Difference between INT_MIN , INT8_MIN , INT16_MIN. For MAX too

Question

In VScode, I was using INT_MIN/INT_MAX, But today I got an error, saying "Unidentified Classifier". Instead it suggested me to use INT8_MIN.

After using this it worked perfectly.

But, what is the core difference between them ?

Answer 1

Your code might compile now, but it will not work as you expect. The INT8_* macros have totally different values than the INT_* ones.

INT_MIN/INT_MAX are the min/max values for an int (and are defined in <limits.h> header).
It is typically 32 bit and therefore the values that you used before were probably –2147483648 and 2147483647 respectively (they could be larger for 64 bit integers, or smaller for 16 bit ones).

On the other hand INT8_MIN/INT8_MAXare min/max values for a 8 bit signed integer (AKA int8_t), which are -128 and 127 respectively. BTW - they are also defined in a different header (<stdint.h>) which might explain why using it solved your compilation error.

The bottom line:
In order to get the behavior you had before, you should use std::numeric_limits<int>::min() and std::numeric_limits<int>::max(), from the <limits> header.

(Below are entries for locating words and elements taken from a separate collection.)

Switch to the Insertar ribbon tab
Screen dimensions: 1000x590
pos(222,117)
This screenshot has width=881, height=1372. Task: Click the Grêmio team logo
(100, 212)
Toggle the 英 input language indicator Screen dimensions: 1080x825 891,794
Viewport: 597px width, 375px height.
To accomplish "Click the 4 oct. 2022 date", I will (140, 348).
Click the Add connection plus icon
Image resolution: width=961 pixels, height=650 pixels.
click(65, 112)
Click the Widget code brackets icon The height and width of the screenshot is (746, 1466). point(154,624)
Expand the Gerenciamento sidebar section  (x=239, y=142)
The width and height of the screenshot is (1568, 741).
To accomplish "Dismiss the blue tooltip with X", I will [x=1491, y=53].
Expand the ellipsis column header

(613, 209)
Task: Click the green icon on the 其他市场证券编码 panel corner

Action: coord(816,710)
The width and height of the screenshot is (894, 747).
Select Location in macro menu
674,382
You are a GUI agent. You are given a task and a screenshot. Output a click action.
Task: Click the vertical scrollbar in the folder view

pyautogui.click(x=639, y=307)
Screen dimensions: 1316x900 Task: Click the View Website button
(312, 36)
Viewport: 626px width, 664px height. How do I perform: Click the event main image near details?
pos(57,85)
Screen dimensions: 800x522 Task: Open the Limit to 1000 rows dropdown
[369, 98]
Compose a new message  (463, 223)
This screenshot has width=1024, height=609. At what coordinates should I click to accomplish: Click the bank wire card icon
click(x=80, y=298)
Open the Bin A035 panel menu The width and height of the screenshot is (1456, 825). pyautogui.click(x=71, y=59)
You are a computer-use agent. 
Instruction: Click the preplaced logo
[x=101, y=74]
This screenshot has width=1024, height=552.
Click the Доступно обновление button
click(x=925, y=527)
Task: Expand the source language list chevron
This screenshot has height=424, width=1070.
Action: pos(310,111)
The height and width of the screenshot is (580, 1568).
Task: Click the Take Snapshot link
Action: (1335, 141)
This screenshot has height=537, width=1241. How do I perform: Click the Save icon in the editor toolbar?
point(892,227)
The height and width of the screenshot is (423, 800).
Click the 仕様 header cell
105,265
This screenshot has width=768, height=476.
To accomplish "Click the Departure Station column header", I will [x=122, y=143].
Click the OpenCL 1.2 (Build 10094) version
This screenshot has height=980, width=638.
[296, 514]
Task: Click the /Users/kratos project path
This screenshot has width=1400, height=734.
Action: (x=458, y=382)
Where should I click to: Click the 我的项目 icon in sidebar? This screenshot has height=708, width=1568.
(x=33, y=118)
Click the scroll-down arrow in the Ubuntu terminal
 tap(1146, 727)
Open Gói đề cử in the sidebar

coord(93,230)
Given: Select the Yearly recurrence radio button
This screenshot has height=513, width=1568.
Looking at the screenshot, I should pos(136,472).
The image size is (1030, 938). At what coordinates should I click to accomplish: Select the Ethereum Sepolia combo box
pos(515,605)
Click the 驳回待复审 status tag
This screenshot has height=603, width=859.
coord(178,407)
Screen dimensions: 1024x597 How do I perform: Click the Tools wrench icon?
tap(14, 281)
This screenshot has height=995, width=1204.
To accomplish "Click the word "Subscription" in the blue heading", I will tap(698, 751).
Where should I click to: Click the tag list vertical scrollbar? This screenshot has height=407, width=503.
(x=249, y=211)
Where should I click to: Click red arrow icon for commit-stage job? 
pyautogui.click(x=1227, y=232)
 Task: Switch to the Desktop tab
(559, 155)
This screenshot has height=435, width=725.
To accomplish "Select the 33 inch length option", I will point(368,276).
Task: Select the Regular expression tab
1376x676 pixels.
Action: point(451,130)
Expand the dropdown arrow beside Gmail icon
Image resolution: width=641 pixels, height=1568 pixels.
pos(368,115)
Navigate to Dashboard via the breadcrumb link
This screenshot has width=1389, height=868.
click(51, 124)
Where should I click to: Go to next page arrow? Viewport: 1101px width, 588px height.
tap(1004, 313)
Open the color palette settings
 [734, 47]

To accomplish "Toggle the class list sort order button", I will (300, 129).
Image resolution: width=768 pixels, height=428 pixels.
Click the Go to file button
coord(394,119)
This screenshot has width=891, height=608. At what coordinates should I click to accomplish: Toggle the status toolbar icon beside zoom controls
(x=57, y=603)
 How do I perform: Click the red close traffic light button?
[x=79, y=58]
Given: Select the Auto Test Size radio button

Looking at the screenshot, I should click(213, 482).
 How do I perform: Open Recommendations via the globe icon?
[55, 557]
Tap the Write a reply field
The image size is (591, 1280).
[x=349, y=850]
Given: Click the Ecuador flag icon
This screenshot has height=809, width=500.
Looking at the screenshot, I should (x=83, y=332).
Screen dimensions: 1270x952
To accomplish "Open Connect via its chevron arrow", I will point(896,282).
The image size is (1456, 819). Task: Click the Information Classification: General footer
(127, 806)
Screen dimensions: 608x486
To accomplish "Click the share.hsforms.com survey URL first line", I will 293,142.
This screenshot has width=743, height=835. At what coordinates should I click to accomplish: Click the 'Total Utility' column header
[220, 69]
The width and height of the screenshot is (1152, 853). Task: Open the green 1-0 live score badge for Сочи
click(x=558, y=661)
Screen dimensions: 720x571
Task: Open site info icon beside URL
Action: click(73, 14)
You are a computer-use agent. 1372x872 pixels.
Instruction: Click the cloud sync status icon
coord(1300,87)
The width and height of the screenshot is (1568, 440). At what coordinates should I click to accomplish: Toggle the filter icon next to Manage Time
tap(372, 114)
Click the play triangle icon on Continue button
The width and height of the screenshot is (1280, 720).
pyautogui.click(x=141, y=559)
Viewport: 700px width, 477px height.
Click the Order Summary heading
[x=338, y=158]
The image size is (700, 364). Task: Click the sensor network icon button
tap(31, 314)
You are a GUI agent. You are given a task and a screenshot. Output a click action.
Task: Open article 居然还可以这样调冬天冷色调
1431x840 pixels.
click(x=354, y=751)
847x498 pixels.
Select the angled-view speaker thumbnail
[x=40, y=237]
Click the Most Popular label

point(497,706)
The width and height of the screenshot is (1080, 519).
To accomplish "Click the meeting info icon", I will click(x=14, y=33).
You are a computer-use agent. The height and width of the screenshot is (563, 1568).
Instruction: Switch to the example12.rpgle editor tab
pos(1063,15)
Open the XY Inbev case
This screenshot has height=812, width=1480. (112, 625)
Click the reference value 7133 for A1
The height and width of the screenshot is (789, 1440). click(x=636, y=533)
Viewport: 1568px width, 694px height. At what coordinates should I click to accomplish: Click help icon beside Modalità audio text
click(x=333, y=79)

Note that INT_MIN and similar constants are actually macros "inherited" from C. In C++ we prefer to use the std::numeric_limit template (mentioned above) which accepts the type as a template agrument. This makes is less likely to make mistakes. You could even use decltype(variable) as the the template agrument.

Finally - you also mentioned INT16_MIN/INT16_MAX in your title: it is the correlative min/max values for 16 bit signed integer - i.e. -32768 and 32767 respectively. The same principle applies to similar constants. Again they have an equivalent in std::numeric_limits which is recommended in C++.